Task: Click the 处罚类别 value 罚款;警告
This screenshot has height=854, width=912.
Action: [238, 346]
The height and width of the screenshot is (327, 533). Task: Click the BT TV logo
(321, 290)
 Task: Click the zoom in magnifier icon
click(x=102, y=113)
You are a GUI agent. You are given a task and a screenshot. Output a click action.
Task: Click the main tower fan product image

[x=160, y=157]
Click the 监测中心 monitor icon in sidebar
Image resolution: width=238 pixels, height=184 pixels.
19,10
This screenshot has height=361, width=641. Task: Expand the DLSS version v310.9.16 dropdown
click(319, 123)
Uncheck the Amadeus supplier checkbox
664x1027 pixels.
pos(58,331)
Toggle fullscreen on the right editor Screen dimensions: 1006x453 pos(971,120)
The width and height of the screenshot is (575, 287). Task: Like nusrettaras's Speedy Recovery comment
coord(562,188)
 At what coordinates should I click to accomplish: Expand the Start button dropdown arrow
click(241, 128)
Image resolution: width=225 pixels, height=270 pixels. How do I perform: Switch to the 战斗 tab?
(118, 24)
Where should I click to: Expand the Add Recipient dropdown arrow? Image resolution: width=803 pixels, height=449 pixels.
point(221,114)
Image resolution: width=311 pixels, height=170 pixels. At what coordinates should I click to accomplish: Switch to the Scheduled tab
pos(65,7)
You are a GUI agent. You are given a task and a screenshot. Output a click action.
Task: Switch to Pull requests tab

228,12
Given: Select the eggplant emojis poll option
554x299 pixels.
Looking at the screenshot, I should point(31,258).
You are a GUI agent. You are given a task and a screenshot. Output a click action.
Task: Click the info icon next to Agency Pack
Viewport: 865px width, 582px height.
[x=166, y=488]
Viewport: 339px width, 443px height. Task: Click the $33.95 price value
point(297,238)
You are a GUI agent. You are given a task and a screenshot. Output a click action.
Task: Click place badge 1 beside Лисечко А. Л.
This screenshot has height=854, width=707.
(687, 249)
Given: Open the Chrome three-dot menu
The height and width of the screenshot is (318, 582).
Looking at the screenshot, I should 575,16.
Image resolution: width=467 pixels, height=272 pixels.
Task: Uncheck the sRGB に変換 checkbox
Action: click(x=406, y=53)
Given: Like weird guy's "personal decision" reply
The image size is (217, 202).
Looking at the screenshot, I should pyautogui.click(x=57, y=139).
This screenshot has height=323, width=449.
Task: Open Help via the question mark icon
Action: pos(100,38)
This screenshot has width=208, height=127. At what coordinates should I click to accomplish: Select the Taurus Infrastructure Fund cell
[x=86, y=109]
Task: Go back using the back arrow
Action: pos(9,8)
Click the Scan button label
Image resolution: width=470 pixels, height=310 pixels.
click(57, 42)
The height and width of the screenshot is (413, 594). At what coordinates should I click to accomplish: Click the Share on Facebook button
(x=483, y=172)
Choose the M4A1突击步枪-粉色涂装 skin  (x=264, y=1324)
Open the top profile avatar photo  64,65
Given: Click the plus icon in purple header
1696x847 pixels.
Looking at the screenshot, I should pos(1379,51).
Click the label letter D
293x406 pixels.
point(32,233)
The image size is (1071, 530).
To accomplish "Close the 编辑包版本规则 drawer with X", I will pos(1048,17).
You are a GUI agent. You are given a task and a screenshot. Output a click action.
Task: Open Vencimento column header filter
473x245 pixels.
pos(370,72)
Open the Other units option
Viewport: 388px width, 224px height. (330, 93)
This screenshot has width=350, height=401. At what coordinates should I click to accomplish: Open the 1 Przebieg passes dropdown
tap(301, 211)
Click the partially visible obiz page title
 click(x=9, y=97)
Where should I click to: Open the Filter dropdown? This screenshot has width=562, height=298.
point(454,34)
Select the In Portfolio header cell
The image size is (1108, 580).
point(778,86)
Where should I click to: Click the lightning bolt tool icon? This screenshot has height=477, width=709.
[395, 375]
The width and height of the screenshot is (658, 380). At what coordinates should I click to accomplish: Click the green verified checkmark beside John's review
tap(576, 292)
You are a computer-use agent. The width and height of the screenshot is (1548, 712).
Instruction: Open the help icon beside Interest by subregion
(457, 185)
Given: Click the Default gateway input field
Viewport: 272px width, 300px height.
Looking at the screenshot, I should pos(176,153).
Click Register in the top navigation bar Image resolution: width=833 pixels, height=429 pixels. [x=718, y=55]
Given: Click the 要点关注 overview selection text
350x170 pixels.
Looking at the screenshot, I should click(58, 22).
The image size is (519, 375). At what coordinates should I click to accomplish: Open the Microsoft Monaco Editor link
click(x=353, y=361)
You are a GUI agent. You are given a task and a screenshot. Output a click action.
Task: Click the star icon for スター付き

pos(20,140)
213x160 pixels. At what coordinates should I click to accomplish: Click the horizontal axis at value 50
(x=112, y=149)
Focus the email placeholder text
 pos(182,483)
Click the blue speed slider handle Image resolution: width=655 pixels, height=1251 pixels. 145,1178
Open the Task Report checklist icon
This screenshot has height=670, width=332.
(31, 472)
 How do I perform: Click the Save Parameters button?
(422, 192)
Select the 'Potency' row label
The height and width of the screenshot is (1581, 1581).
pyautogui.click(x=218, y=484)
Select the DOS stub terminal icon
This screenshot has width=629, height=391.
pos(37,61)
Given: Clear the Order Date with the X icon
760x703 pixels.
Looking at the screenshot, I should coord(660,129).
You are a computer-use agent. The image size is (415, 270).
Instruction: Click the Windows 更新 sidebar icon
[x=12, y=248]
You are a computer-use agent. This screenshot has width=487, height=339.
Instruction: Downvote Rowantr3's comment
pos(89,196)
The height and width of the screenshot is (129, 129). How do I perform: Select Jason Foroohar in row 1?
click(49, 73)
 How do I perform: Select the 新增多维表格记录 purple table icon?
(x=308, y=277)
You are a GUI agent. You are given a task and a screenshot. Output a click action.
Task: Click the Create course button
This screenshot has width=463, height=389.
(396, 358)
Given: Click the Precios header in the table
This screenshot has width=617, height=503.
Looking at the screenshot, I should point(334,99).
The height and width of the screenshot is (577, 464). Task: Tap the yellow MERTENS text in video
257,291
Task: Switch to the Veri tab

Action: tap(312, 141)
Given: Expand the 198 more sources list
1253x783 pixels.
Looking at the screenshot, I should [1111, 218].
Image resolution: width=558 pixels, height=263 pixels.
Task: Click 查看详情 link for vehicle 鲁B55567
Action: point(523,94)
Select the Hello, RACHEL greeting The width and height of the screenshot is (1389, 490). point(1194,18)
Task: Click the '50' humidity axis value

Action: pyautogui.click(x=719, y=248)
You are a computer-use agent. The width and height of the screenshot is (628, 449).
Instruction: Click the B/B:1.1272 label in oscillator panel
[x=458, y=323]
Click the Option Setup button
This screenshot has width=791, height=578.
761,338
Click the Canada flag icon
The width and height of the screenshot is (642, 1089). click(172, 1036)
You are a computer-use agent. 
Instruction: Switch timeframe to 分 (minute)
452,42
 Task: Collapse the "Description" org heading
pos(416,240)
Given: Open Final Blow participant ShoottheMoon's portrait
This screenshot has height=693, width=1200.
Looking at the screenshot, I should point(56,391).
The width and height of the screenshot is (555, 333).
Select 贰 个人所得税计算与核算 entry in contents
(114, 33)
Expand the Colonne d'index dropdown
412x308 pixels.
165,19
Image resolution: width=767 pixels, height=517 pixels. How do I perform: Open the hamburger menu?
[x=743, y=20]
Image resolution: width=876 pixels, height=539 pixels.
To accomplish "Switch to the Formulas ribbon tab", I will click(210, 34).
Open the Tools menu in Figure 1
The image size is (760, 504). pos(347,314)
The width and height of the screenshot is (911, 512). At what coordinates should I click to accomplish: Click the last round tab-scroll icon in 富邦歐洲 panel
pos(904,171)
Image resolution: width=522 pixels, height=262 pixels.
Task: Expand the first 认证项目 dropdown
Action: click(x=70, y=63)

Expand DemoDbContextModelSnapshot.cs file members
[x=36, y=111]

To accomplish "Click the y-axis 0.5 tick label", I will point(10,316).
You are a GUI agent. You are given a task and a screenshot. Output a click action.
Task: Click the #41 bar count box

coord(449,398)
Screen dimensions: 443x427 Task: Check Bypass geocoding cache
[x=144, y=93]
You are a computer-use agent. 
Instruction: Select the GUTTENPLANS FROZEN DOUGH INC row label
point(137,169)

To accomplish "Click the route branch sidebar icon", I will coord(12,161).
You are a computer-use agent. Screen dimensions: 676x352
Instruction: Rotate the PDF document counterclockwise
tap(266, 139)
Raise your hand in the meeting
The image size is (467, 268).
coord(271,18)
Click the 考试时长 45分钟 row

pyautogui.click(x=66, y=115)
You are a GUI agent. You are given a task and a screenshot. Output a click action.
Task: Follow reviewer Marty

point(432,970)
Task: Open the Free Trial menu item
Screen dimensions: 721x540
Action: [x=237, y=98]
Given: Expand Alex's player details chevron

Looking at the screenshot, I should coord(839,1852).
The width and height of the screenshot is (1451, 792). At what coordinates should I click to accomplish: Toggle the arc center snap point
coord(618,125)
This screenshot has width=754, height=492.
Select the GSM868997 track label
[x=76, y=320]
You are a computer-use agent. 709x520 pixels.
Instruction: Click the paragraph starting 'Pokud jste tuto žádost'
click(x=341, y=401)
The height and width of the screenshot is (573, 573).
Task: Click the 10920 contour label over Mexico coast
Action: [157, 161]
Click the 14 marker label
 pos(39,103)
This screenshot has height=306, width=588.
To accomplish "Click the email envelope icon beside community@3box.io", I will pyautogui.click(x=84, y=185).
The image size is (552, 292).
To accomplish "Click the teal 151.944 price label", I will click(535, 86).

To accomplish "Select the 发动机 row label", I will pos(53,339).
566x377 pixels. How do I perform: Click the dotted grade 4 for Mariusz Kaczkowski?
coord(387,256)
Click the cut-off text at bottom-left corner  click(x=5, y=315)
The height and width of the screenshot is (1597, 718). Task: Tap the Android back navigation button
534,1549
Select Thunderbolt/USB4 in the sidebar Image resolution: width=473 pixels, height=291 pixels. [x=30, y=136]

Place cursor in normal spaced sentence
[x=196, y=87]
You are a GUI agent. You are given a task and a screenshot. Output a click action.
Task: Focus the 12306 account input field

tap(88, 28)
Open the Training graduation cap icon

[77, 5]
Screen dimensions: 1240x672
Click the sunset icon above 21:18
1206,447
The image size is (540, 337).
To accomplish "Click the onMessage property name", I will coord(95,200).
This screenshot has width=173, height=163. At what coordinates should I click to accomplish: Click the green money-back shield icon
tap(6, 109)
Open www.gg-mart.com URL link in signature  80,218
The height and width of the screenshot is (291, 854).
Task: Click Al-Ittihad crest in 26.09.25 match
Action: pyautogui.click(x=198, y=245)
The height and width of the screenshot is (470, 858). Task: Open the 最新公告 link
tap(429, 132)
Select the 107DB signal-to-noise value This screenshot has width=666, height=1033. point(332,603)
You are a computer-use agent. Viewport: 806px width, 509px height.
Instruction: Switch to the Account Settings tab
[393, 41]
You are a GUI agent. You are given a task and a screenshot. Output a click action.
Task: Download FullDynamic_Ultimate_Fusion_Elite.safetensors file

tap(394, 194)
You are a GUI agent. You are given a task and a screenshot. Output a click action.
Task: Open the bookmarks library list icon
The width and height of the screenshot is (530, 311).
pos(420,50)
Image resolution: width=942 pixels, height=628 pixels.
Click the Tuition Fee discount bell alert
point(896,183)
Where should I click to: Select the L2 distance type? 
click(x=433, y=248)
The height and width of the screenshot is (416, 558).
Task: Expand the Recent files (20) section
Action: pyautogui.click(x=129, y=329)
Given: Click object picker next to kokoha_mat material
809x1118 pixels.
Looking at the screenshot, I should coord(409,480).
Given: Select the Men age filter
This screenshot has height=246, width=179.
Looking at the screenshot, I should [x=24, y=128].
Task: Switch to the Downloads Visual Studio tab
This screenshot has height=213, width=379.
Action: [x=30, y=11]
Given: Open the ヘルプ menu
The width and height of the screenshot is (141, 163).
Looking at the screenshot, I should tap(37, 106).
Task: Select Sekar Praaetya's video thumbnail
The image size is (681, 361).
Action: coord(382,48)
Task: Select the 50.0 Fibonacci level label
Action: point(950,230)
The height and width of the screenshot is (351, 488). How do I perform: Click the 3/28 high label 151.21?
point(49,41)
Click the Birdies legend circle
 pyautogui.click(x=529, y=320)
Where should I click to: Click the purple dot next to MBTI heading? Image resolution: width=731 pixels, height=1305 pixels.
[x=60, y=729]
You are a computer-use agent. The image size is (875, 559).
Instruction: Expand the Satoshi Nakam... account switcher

TASK ITEM: When the word "with" occurs in a line above, list that line.

SOLUTION TO THE PROBLEM:
To accomplish "Close the 编辑包版本规则 drawer with X", I will pos(1048,17).
Given: Clear the Order Date with the X icon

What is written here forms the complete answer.